Number eight. I've thought about dying since I was a little child late at night. Yes. Yes. I've always been involved in death in one way or another. Our mother died when we were very young, so there was that. I started reading obituaries at an early age, always looking for people my age who has passed away. How old were they and what did they die from? But I think it's like a little silent prayer inside that just always somehow it's there. Like I count calories all day long. I saw it. I got that from my mother. And it's like a silent little prayer. One hundred. Three hundred. Seven hundred calories.
Number nine, I'm afraid of missing the people I love. And if there is perception after death, if there is longing, if there is emotion. I doubt that there is. But that makes me sadder than actually lights out.
Number 10. And I'm afraid I can't protect my dog adequately.
My name is Billy Parker, and these are 10 things that scare me.
Gay Block: And this is gay.
Billie Parker: Hi, honey.
Gay Block: Well, I've written six things down. Do you think that's enough? [laughter].

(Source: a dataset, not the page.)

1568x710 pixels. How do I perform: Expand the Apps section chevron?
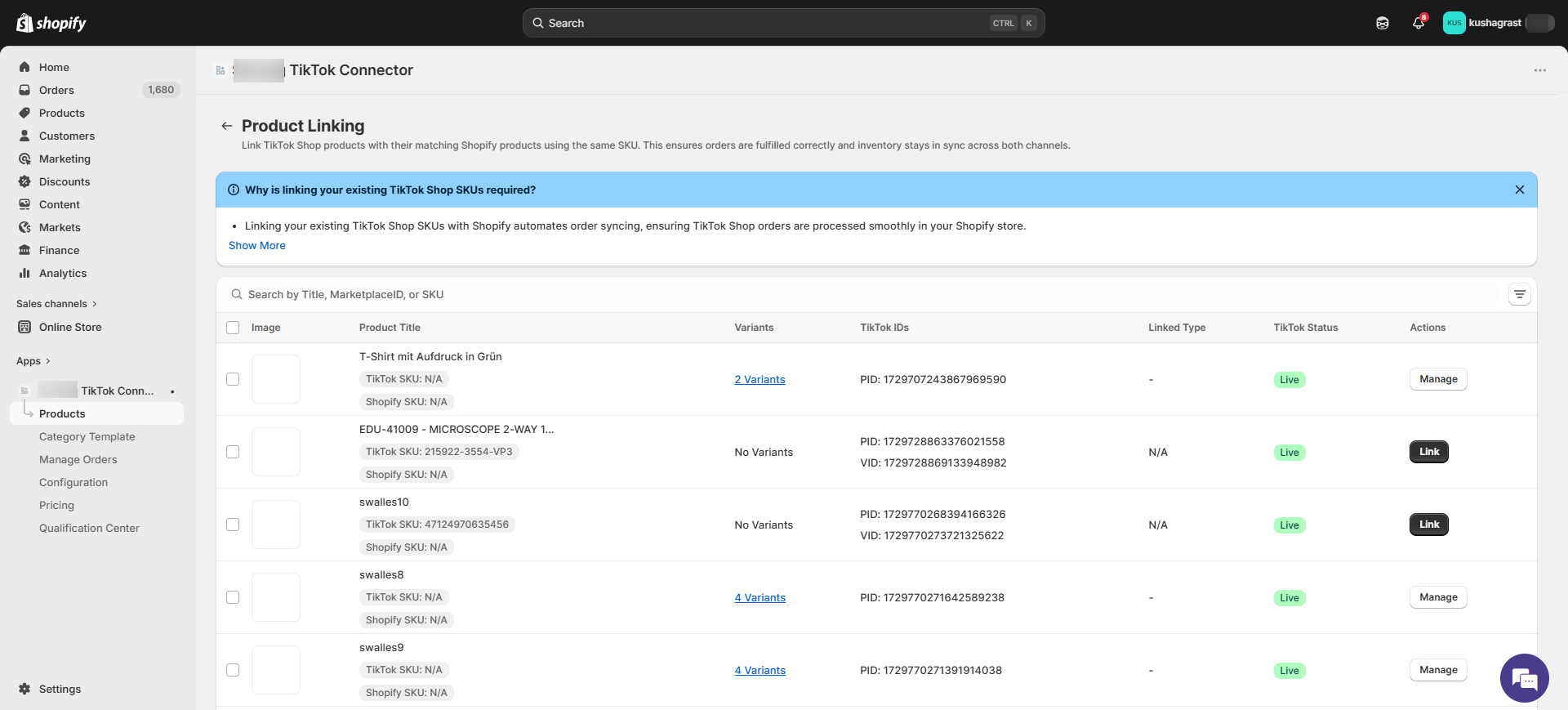47,361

Number one's skiing, that is sliding downhill.
Number two, tripping, which I do a lot.
Number three, children, when I'm around, the youngest grandchild that I have here is almost five. I don't think I'm so great with little children. Whereas Billie, my wife. He just thinks that she hung the moon and she's a lot of fun and she knows how to do certain things that it would never occur to me to do.
Number four, people much more accomplished than I.
Number five, men more than women.
Number six. I'm a photographer and I photograph people. One of the things that I have always thought that I should do as a photographer was get in the car and go out on my own and photograph. And I have always been afraid to do it. And I don't know exactly why. I know that if I were to go out and do this, I would like it. Not all of it, though. Some of the aloneness would be difficult for me. And I know that's what keeps me from doing it. It must be what might be called the biggest fear I have.
Number seven, teenagers, especially teenage boys. I had an older brother. He was pretty powerful, very popular. He was everything. And I felt like nothing. I was overweight, you know, never obese. But I always felt that wasn't pretty. But what Billy and I have together... well, the first thing I can think of to tell you is that I was sixty nine years old before we got together, and she's the first person who's ever told me I was beautiful.
Number eight, being dependent.
Number nine, losing my independence, i.e., getting older.
And number 10, losing my memory and my mind.
My name is Gay block, and these are 10 things that scare me.